SWWIM sustains and celebrates women poets by connecting creatives across generations and by curating a living archive of contemporary poetry, while solidifying Miami as a nexus for the literary arts.

Confessions of a Pregnant Bride

I used to be the wind, not the veil fluttering in its path.
I used to be the veil, not the woman obscured, a white flag
waving over her face, surrendered. I swore I’d never marry

& here I am, pressed into a delicate dress, twelve weeks
of fetus simmering inside. I am hemmed
into a laugh, drunk under the scaffold of canopy, smile

bright with heartburn. Has anyone noticed?
I used to have one heart, not three trembling all at once.
The lilies in my bouquet are just another smell I can’t bear.

One more week & I could’ve let my mammal loose.
I used to suck in my tummy for fun. What is a façade
without the bones behind it, the bedrock upon which we stand?

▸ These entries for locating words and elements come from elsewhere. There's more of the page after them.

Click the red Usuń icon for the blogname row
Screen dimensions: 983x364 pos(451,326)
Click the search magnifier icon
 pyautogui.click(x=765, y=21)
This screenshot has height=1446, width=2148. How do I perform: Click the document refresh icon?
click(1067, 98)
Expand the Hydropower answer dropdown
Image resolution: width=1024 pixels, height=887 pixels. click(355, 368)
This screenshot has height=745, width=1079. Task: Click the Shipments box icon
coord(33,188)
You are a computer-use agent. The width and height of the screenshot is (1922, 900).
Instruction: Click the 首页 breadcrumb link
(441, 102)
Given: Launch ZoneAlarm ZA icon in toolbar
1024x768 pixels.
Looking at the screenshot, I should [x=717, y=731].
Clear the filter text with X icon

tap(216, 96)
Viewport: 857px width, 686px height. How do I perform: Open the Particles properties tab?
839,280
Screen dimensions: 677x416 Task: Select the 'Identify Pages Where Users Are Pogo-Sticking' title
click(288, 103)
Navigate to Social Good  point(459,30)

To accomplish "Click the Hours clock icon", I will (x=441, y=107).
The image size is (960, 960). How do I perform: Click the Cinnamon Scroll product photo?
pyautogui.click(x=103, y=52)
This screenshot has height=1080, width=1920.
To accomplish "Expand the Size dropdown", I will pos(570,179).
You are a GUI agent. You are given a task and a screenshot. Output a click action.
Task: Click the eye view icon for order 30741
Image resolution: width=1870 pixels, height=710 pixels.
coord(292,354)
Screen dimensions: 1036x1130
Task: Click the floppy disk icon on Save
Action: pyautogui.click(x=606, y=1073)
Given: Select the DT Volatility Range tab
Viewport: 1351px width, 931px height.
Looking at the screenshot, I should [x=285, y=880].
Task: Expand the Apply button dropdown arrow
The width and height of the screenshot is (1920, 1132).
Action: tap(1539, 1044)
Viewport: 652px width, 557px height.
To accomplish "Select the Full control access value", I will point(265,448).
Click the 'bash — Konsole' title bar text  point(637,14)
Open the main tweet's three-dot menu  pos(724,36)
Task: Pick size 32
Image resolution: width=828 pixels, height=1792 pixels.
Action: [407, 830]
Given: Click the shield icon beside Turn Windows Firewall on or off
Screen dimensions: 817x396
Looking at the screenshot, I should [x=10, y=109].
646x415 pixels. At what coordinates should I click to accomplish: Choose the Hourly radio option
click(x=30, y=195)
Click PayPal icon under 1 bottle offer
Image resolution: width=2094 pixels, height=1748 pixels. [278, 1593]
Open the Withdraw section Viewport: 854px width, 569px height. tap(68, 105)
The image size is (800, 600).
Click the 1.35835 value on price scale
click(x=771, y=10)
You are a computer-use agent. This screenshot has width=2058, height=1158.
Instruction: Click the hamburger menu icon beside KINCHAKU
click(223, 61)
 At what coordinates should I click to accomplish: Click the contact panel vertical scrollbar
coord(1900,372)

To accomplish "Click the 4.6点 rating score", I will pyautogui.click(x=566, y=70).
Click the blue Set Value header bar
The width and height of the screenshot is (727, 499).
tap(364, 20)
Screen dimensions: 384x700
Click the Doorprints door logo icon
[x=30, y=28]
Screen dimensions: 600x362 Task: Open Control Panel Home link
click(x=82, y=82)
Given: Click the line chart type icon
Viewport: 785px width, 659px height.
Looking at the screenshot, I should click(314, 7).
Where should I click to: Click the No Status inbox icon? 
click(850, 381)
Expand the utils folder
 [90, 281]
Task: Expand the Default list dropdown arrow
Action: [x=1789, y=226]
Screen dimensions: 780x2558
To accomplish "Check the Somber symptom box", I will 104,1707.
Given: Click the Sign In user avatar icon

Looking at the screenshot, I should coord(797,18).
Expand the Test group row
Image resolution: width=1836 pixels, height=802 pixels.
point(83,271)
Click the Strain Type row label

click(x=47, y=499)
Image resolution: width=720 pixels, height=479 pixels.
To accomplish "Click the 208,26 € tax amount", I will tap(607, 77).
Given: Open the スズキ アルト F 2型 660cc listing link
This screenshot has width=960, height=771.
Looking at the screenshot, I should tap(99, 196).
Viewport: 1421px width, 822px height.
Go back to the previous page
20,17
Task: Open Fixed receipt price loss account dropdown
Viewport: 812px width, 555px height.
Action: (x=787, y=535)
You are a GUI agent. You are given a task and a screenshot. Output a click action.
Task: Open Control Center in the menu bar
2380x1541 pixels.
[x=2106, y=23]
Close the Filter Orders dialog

I want to grab the microphone & say it: there was no will you
marry me?
My love looked beyond my skeleton and said:
will you be the mother of my children? A proposal that ended

in unprotected hunger. The rest is a spectacle of wedding.
For family, friends. The ring is the umbilical cord, the placenta
is the vow. I count three flashes of jagged light

when I close my eyes. One for each of my animal hearts.
The happiest day of my life? I was so ravenous I could’ve eaten
the groom. I didn’t, and that is called sacrifice.


Geula Geurts is a Dutch-born poet and essayist living in Jerusalem. She is a graduate of the Shaindy Rudolph Graduate Program in Creative Writing at Bar Ilan University. Her mini chapbook, Like Any Good Daughter, was published by Platypus Press. She was named a finalist in the 2018 Autumn House Chapbook Contest and a semifinalist in the 2020 Crab Creek Review Poetry Prize. Her work has recently appeared or is forthcoming in Pleiades, The Penn Review, Blood Orange Review, New South, River Heron Review, Tinderbox Editions, and Counterclock, among others. She works as a literary agent at the Deborah Harris Agency.